ブックマーク機能を使うにはログインしてください。
吸魂鬼  作者: 腰光
7/12

七. ~鬼の失意~

 冬の知らせがくる頃、長親(ながちか)から相談があると家に誘われた。

長親の家には何度か行ったことがある。長親は実家が神島(こうのしま)市からは離れているため、アパートで一人暮らしをしている。アパートは小綺麗で部屋も広めだが、長親の部屋に関してはそれは当てはまらない。大量のフィギュアや漫画、アニメのDVDにゲームで溢れており――綺麗に整頓はされているのだが――生活空間はとても狭いものとなっていた。

 いつもはそのコレクションを眺めたり、ゲームでも始めるのだが、今日はこたつの中でコーヒーを飲みながら向かい合って静かに座っている。

「で、相談ってなんなんだ」

 黙っていても仕方ないので、俺の方から切り出した。

 できるだけ優しく言ったつもりだが、それでも長親は迷っているようである。

 よほど話しにくい内容なのかもしれない。

「その信じてもらえるかはわからないんだけど、いや、丞はきっと信じてくれると信じているよって僕は何を言っているんだろうね。ははは」

「いいから、話してみろよ。信じるかどうかは話を聞いてからだってよく言うだろう」

「うん、じゃあ話すよ……。昨日、僕は予約していたゲームを買いに行って、帰りが遅くなったんだけどね。近道をしようと思って裏道を通ってたんだ。ほら、ゲーム屋さんの近くに廃工場があるでしょ。ちょっと怖かったけど、早く帰ってゲームがしたかったんだ」

 話しながら、長親はコーヒーカップをくるくる回している。ただ回しているだけで飲むことはしない。緊張の表れであろうと俺は思った。実際、長親の話し方には緊迫したものがある。

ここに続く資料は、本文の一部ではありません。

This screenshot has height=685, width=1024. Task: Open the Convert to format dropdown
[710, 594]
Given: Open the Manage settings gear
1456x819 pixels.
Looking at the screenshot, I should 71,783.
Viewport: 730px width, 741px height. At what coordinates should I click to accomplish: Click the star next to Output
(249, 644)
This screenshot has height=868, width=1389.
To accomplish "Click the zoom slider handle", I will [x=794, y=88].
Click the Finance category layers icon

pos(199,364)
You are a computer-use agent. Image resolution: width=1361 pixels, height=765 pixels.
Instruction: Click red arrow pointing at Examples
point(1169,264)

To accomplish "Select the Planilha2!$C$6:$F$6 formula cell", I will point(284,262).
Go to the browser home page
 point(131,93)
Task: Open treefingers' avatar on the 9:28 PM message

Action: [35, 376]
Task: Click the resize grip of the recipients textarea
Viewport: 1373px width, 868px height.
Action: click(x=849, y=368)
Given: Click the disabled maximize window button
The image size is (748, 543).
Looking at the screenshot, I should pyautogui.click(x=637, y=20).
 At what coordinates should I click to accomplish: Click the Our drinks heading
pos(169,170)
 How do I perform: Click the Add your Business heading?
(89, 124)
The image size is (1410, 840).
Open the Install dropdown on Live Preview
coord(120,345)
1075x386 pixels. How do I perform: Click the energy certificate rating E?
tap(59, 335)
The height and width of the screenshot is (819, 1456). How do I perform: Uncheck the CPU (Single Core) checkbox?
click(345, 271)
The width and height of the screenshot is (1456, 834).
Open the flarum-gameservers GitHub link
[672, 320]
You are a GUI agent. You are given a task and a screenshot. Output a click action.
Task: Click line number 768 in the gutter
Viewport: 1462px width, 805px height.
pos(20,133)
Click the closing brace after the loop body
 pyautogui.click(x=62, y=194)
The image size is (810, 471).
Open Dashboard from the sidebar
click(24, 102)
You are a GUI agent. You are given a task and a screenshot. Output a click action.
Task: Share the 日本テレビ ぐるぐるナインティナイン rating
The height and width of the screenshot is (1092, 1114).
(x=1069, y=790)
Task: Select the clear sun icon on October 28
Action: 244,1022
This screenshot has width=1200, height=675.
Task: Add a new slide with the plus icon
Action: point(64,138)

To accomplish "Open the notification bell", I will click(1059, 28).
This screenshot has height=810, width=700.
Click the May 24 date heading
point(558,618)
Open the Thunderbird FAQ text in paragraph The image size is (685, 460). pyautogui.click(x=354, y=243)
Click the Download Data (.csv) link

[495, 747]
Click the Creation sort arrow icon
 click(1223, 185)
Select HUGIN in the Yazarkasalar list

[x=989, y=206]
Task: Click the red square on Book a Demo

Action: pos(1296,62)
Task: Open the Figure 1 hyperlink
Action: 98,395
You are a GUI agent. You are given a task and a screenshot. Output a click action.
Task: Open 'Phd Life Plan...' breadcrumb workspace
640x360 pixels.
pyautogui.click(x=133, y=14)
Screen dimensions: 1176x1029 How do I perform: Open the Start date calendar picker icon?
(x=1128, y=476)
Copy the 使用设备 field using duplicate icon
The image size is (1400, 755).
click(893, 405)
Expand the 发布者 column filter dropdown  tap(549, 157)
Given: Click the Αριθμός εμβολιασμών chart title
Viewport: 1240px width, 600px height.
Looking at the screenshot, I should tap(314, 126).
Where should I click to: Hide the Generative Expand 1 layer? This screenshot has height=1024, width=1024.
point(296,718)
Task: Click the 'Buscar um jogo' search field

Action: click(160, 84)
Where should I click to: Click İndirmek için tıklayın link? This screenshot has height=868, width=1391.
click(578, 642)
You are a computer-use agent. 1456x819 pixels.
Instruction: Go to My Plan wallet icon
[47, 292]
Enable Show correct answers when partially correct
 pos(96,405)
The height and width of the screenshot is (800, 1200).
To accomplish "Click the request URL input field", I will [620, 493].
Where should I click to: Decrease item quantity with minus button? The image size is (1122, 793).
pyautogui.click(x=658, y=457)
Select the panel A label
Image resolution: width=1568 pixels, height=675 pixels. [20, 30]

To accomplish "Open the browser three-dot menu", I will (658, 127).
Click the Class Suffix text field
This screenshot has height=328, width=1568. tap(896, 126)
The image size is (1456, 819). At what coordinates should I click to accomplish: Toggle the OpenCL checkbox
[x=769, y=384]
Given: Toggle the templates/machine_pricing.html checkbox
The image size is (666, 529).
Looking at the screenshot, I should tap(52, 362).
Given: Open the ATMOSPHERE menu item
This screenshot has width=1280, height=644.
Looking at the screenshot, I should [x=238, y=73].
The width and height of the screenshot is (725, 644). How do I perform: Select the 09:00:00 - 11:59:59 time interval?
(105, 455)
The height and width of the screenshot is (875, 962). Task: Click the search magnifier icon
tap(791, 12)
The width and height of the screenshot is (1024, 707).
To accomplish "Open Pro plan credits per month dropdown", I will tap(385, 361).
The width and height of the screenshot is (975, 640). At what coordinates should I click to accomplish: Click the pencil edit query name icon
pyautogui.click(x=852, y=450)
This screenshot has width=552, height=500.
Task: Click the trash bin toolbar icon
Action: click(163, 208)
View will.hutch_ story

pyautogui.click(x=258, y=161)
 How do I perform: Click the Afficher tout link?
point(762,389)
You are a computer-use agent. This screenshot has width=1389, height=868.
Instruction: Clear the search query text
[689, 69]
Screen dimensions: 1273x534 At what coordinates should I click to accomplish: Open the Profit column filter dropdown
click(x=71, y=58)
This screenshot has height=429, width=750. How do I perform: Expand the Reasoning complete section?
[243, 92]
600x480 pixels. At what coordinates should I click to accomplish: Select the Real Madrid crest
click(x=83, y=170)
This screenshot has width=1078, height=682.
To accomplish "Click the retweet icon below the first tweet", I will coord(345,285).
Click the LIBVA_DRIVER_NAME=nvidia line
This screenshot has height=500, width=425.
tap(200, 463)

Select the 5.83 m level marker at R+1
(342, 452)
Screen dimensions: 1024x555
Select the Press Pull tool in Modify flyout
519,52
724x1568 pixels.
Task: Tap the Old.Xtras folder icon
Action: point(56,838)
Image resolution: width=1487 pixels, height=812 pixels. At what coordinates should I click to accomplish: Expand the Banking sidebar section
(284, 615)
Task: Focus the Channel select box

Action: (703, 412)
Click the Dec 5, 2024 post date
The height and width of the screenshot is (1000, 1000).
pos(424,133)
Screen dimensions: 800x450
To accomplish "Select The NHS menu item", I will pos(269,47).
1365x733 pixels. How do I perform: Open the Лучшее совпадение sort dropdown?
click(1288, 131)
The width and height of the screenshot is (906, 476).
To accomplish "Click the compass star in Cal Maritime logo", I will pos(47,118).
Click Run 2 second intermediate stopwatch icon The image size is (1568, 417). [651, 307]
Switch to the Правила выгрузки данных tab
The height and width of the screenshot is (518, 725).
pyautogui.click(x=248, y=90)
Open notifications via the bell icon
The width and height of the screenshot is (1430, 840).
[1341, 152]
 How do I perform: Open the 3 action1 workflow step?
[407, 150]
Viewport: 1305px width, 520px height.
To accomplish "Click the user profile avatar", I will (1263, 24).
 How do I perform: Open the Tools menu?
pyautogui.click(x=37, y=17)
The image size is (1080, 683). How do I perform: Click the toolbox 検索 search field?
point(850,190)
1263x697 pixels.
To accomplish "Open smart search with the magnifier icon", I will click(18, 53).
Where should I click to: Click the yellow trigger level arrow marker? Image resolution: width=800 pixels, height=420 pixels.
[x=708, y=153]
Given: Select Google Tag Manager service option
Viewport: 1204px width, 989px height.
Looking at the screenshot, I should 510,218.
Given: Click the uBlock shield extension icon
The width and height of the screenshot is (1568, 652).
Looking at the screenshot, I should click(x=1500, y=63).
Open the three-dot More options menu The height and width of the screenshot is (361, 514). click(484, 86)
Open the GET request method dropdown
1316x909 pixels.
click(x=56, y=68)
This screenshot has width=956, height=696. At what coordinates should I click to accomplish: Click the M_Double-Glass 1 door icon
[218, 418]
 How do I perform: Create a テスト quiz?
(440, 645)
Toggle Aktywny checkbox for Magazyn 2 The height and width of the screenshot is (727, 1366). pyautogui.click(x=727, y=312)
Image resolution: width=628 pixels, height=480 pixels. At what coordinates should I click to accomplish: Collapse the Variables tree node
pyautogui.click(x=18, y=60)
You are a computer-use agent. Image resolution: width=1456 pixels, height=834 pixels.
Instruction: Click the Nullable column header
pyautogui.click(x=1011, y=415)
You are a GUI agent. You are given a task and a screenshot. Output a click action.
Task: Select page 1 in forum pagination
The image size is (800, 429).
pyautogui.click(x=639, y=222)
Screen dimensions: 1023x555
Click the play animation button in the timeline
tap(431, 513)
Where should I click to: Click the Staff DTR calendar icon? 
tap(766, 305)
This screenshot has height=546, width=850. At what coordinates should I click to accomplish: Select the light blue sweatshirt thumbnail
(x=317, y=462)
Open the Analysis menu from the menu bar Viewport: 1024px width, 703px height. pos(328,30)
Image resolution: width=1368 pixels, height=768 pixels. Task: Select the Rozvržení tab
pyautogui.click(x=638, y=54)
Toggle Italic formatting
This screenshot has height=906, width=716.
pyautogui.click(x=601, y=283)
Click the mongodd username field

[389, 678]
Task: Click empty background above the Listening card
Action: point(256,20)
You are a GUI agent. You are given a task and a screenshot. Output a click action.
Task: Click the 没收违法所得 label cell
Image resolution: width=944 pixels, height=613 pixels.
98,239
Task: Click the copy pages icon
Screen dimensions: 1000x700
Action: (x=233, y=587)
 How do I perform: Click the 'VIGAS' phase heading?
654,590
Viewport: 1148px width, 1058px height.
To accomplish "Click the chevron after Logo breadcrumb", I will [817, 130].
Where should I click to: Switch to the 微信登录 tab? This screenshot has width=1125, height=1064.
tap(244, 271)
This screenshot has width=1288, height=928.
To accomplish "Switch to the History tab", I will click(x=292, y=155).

「廃工場に行く角を曲がろうとしたときにね、変な音がしたんだよ。怖かったんだけど、気になって僕は角から覗いてみたんだ。そしたらね……」

 長親は一旦間をおいた。

 まるで、心霊体験を話しているような長親を見て、俺も少し緊張した。

「全身に毛が生えた大きな何かが人のようなものを食べていたんだ。僕は腰を抜かして大声を出しそうになったけど、ばれないように逃げ帰ったんだ」

 その体験を思い出したのか、長親の顔が青くなっていく。

「幻でも見たんじゃないかと思ってたんだ。でも、今朝ニュースを見たら、例の廃工場で猟奇殺人があったって言うじゃないか。僕はもう怖くなって怖くなって、誰かに相談したかったんだ」

 今まで猟奇殺人の確かな目撃情報はない。長親の話が本当だとすれば、驚くべきことである。

 それに、犯人と思われる何かが人ではないという点に俺は震撼した。

 温泉旅行のときに六条(ろくじょう)先生は異形の中には体型を変えるモノも少なくないと言っていた。

 桐子(とうこ)の言うように、事件は異形によって起こされているのだろうか。

「僕はどうしたらいいと思う?警察に言っても、こんな話でたらめだと思われて信じてもらえないよ。丞だけが頼りなんだ」

 確かに警察は当てにはならないだろう。俺は今必要なことは何かを考えた。

「重要なことだけど、お前が見ていたことに気づかれていないのか」

「わからないよ。僕はびっくりしてすぐに逃げちゃったし。でも、追いかけてこなかったから、気づかれてないんじゃないかな」

「楽観的になるのはやめよう。長親、とりあえず今日から俺たちの家に泊まれ。登下校も俺たちと一緒にしよう。一人でいることは危険だと思う」

「丞は信じてくれるのかい」

「本当かどうかはわからないけど、もし、お前が危険な目にあった後に後悔はしたくないからな。なんてったって俺たちは友達だろう。はは、一回言ってみたかったんだ」

 俺の言葉に感動したのか、長親は目に涙を浮かべて抱きついてきた。クラスの女子たちがこの光景を見たら、発狂ものだろう。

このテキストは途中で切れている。